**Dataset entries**
____

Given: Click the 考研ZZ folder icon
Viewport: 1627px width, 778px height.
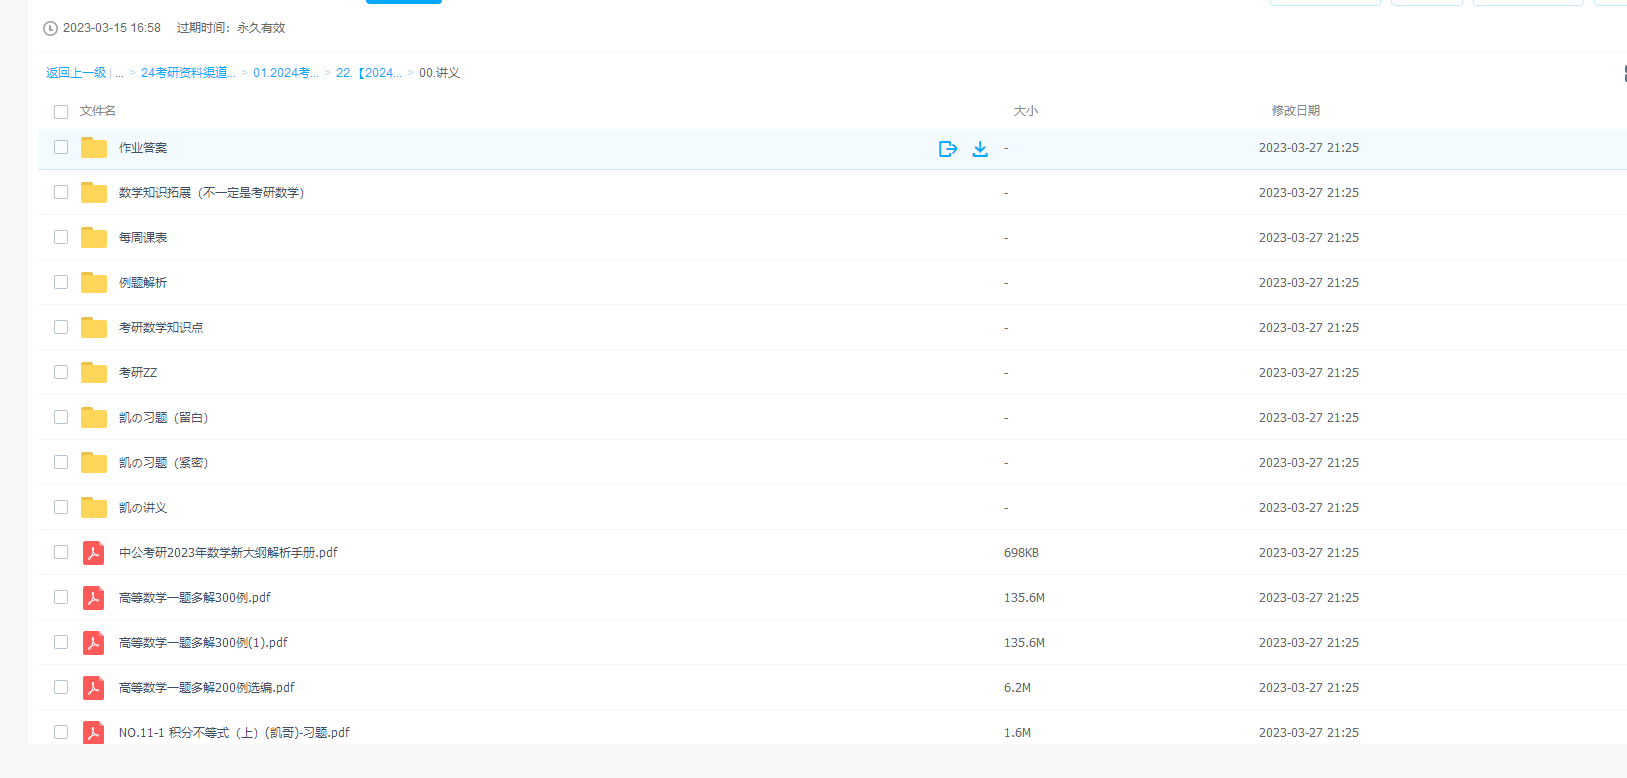Looking at the screenshot, I should [x=94, y=373].
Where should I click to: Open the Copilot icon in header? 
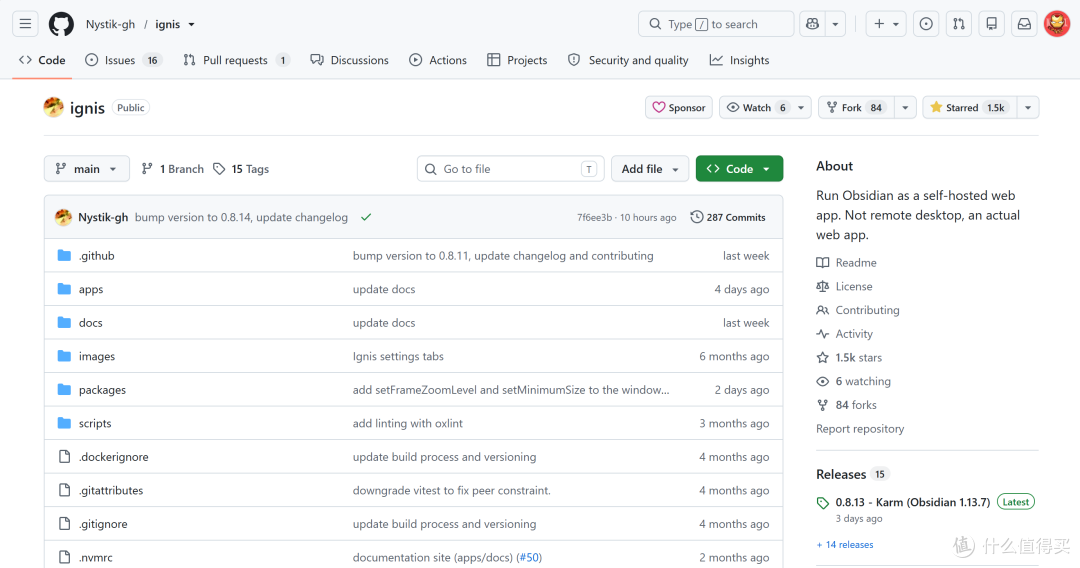(x=812, y=24)
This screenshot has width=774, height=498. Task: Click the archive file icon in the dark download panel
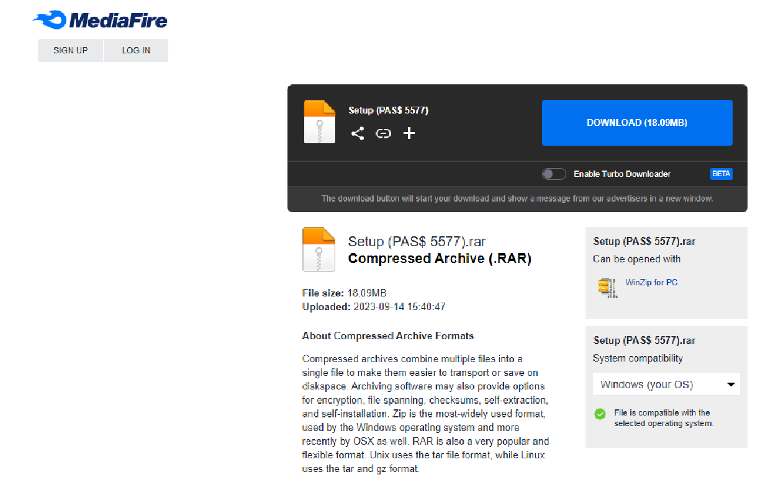pyautogui.click(x=319, y=122)
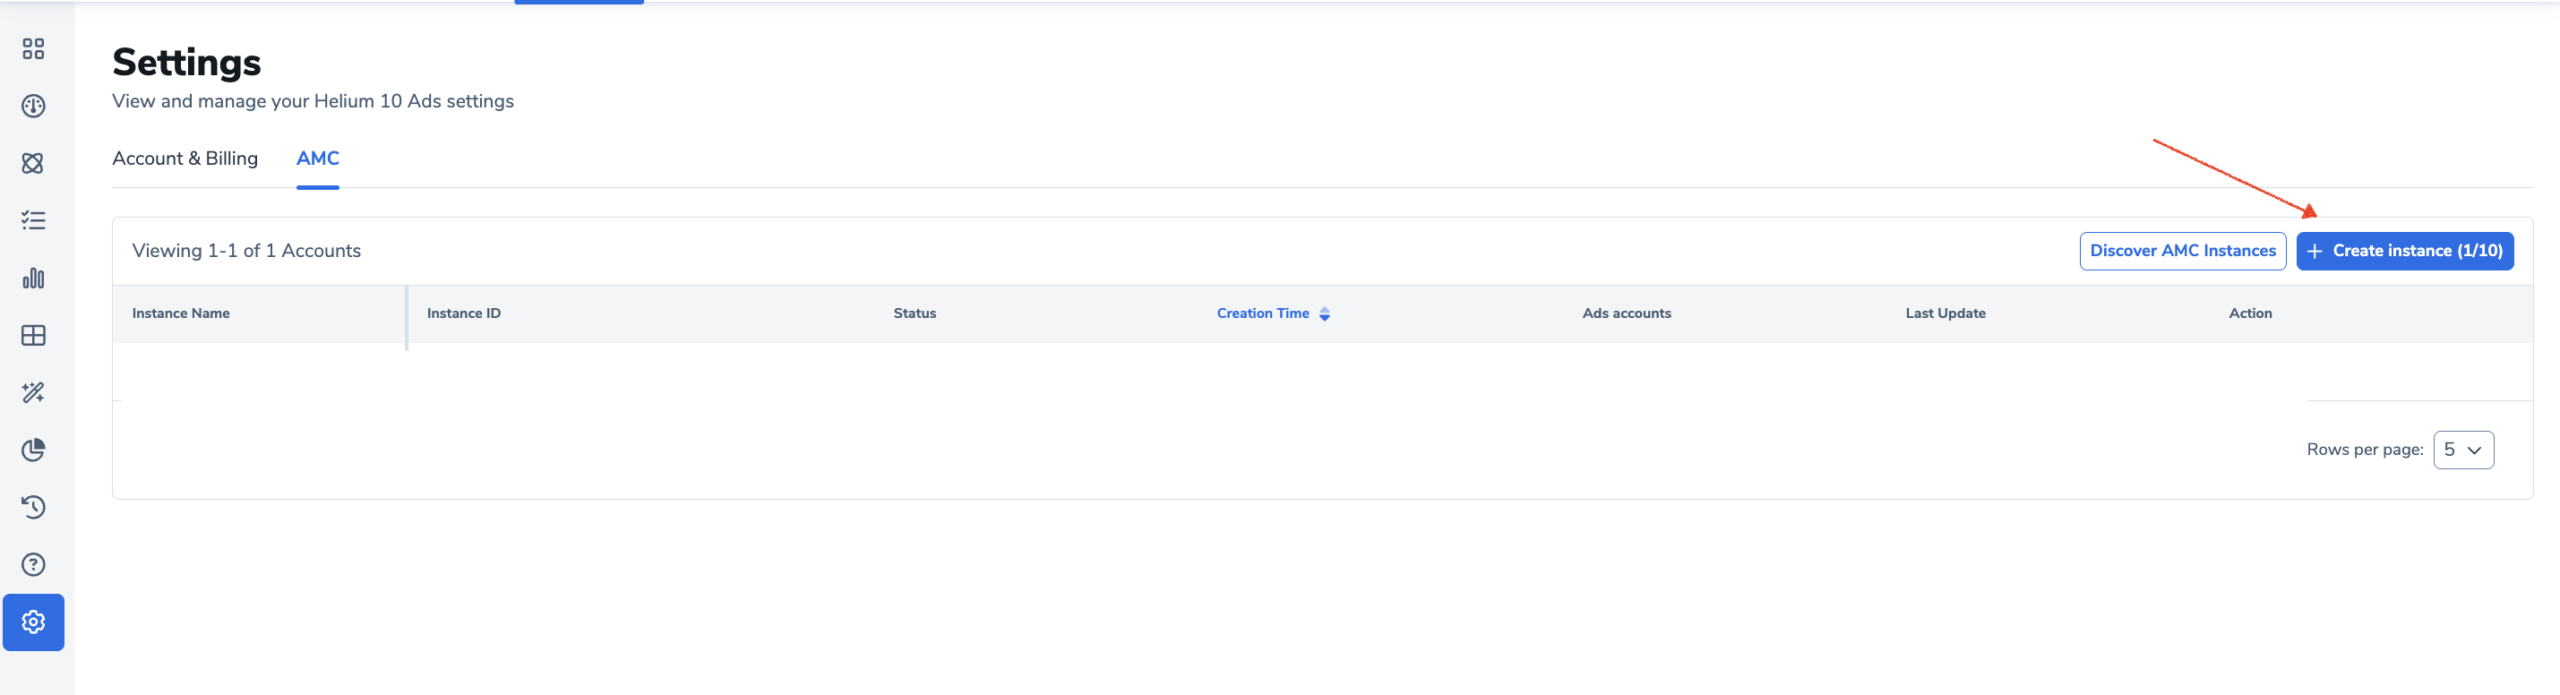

____

**WORK INSTRUCTION**
Every line in the records is to be retyped exactly as it stands; the pictures stay out.

**WRITTEN SOLUTION**
Given: Click the 考研ZZ folder icon
Viewport: 1627px width, 778px height.
Looking at the screenshot, I should [x=94, y=373].
Where should I click to: Open the Copilot icon in header? 
(x=812, y=24)
This screenshot has width=774, height=498. Task: Click the archive file icon in the dark download panel
pyautogui.click(x=319, y=122)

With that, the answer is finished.